ヘビメタ騒音がはじまってから、ほとんどの他人が、いやな他人になった。これも、不可避的なことだ。すぐに鳴りやまなければ、そうなる。だれたって、そうなる。
ところが、だれも、俺以外、きちがい兄貴のきちがいヘビメタにさらされ続けたことがないので、「だれだってそうなる」という部分がまったくわからない。「だれだってそうなる」という部分がまったくわかってない他人は、ぼくにとって、不愉快な他人なんだよ。
そして、そういう他人は、かならず、不愉快なことを言ってくることになる。
そりゃ、そうだろ。
「だれだってそうなる」ということを理解せずに、「俺なら大丈夫だ」「私なら大丈夫だ」という前提で、ヘビメタ騒音の影響を無視して、自分が思いついたことを言うわけだから、それは、必然的に、俺にとって、不愉快な発言になる。
俺からすれば、相手が、めちゃくちゃに、無理解な、不愉快なことを言ってきたということになる。
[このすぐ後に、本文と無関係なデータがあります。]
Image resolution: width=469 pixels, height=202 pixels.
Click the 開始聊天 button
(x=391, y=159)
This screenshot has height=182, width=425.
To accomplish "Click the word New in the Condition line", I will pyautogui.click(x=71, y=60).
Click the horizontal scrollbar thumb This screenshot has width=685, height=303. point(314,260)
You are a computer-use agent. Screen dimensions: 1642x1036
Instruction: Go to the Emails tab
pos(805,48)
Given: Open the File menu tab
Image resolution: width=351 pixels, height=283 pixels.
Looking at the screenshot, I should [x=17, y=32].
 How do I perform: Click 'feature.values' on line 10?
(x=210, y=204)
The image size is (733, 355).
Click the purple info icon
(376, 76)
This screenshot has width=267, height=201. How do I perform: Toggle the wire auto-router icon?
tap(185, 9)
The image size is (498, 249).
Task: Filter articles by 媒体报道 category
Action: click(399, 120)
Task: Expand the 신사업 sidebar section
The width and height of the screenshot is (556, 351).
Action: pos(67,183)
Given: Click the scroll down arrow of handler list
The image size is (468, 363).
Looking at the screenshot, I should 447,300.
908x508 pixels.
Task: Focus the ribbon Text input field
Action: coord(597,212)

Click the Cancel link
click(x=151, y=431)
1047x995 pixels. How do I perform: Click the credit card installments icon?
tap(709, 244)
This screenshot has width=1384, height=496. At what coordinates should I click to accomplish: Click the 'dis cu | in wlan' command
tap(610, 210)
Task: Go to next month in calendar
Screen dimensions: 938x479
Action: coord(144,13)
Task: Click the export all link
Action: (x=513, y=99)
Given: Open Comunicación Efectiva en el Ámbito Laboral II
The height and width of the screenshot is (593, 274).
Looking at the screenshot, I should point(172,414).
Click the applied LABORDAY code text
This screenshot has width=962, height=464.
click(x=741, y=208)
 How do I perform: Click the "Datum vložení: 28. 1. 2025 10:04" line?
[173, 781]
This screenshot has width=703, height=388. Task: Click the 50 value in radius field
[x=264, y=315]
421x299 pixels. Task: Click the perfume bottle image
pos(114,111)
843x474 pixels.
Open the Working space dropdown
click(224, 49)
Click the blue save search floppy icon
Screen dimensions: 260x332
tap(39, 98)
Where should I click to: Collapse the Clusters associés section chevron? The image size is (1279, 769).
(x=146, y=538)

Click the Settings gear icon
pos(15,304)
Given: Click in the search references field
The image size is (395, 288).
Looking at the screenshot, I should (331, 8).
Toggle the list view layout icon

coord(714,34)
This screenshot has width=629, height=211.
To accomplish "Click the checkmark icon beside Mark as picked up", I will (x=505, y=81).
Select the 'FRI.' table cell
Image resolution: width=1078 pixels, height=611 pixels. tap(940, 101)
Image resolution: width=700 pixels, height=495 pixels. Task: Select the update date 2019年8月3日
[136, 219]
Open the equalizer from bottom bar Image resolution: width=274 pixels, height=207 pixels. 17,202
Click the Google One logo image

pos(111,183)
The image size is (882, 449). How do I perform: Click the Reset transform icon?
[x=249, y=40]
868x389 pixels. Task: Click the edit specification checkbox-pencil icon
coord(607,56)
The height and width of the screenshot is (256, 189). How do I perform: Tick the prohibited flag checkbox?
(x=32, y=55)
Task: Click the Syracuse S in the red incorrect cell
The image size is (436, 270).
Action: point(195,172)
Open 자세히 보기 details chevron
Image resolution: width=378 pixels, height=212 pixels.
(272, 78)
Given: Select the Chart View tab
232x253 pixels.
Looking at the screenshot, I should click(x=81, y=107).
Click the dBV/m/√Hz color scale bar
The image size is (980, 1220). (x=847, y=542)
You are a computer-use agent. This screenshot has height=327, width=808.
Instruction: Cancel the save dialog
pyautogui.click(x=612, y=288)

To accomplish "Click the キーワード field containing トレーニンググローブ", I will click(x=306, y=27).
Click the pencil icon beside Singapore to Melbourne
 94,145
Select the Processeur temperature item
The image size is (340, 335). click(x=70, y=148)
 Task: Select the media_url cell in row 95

そりゃ、三日で、完全に鳴りやむのなら、別だけど。それなら、「よくはある話」ですむけど。
きちがい兄貴が長期間にわたってやったので、そういうことにならない。そういうことではない。「そういうことではない」ということが、普通の人にはわからない。「そういうことではない」ということが、やられてない人には、まったくまったくまったく、わからない。
わからなければ、こっちには、あるヘビメタ騒音の影響を無視して、思ったことを言うことになる。ヘビメタ騒音の影響を無視しているので、ぼくにとっては、無理難題を言われたことになる。